§ **Exercise objective**
Below, find the line containing "Given: Click the Themes icon in sidebar"; from there to the final line, print every line exactly and skip the pictures.

§ **Given data**
● ● ● ●
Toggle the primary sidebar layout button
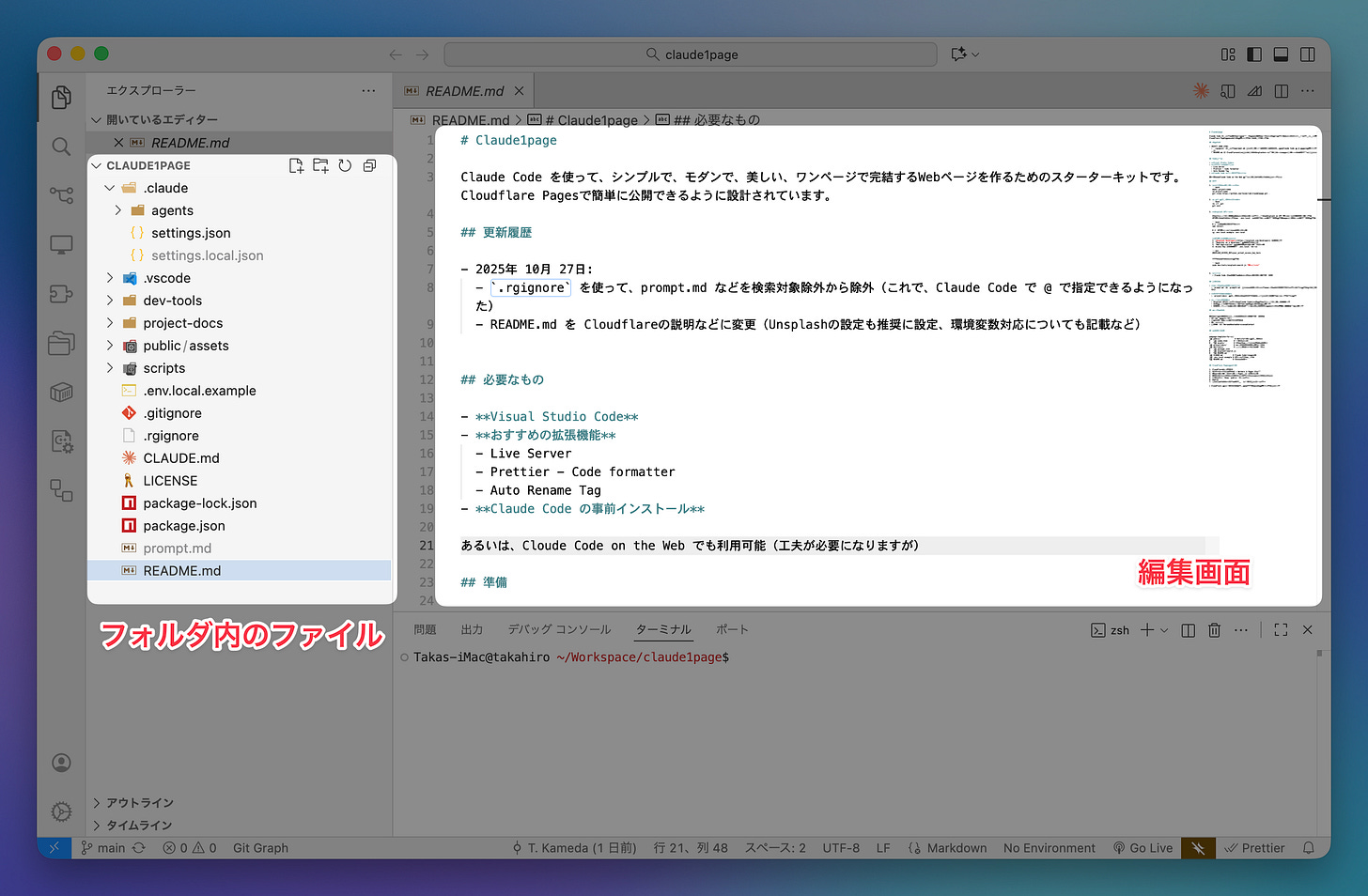point(1254,54)
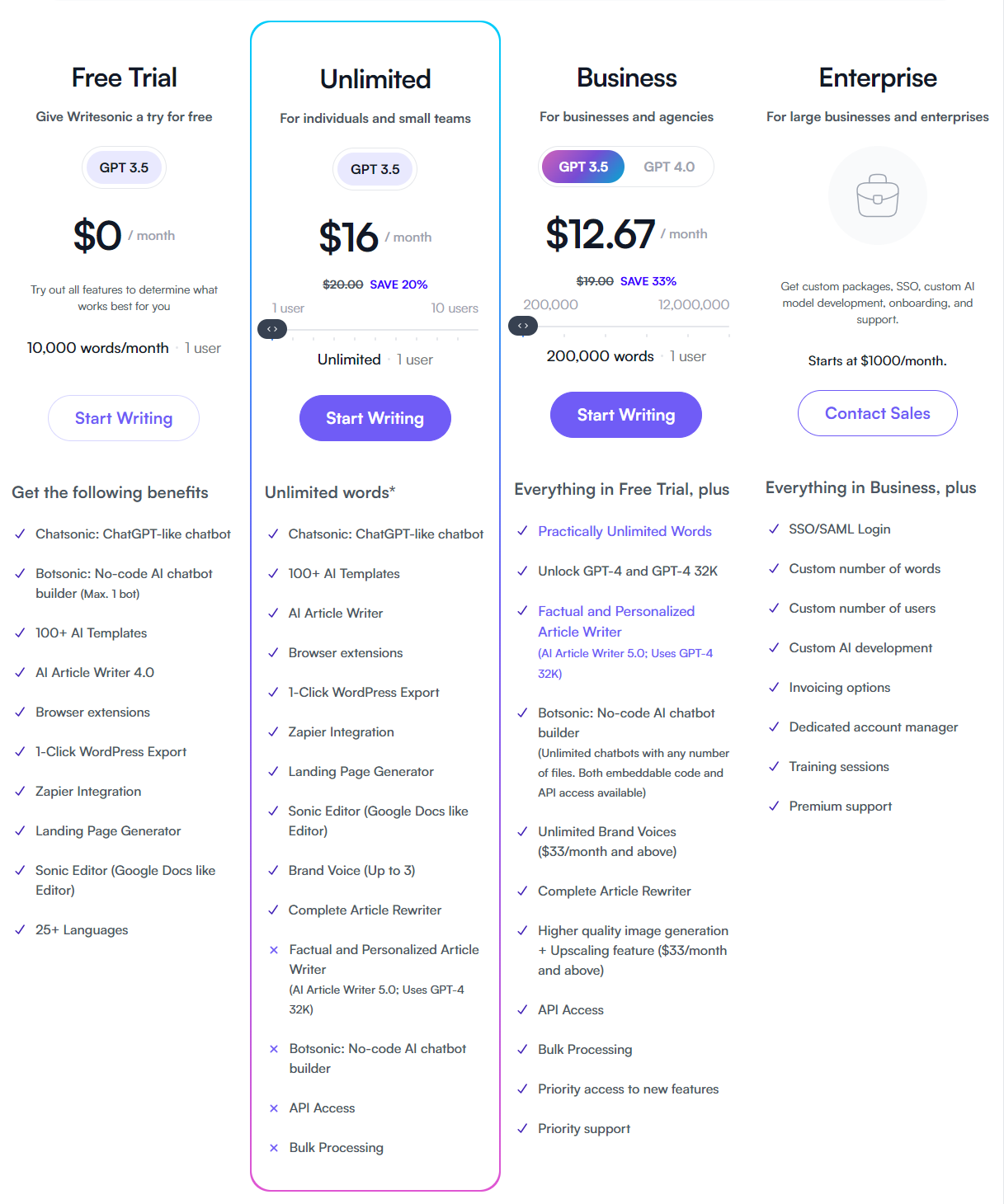Open Factual and Personalized Article Writer link
1004x1204 pixels.
(x=615, y=621)
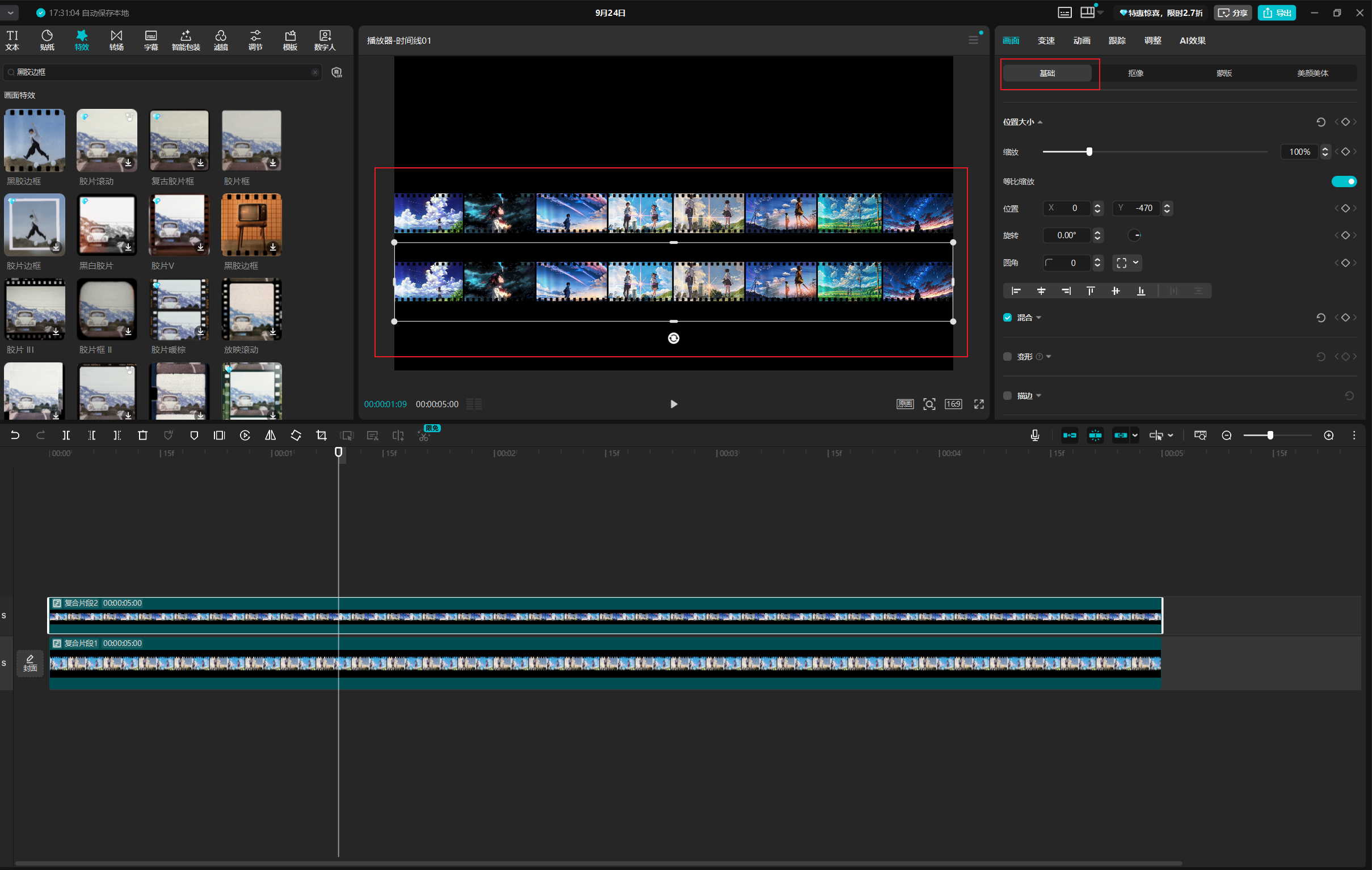Uncheck the 混合 blend checkbox
Screen dimensions: 1372x870
point(1007,318)
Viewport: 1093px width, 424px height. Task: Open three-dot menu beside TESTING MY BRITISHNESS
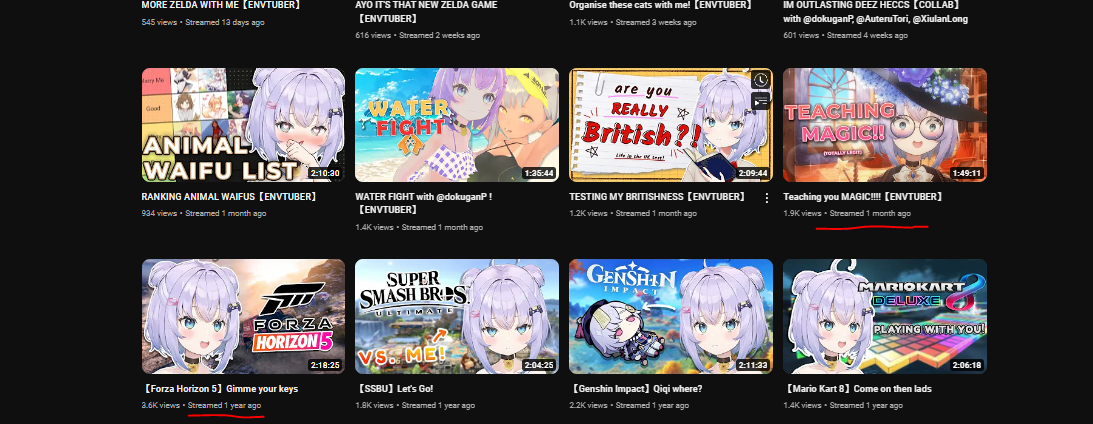coord(767,198)
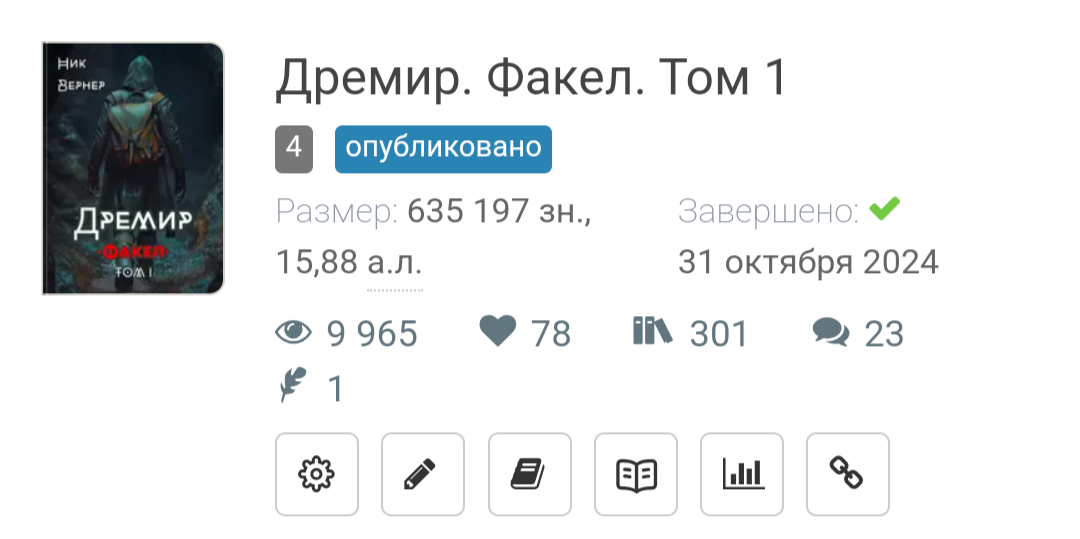This screenshot has width=1080, height=539.
Task: Open the book settings gear button
Action: pos(317,474)

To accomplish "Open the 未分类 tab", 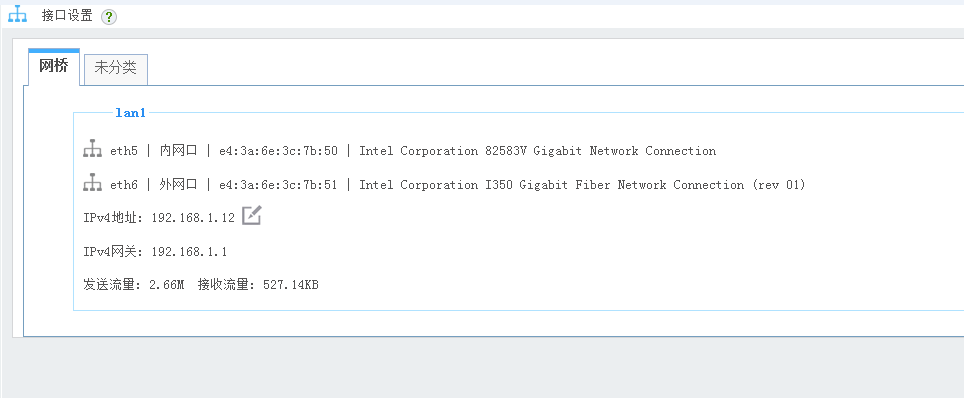I will click(116, 69).
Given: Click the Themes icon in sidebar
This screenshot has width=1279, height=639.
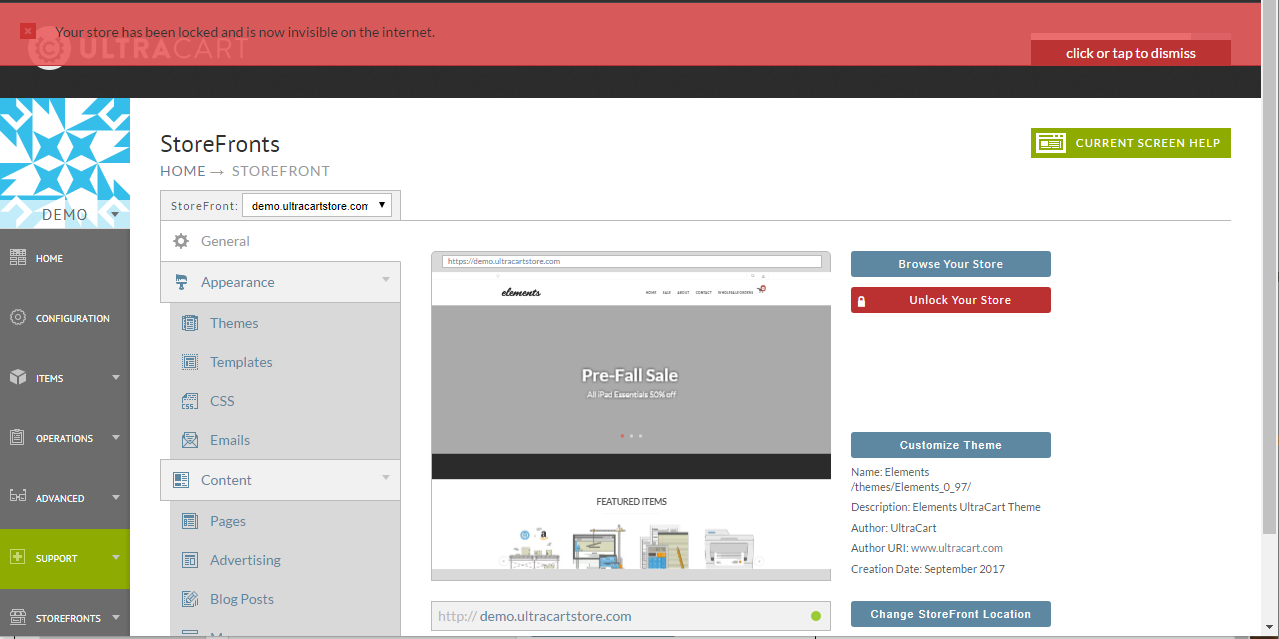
● ● ● ●
§ **Response**
Given: Click the Themes icon in sidebar
This screenshot has width=1279, height=639.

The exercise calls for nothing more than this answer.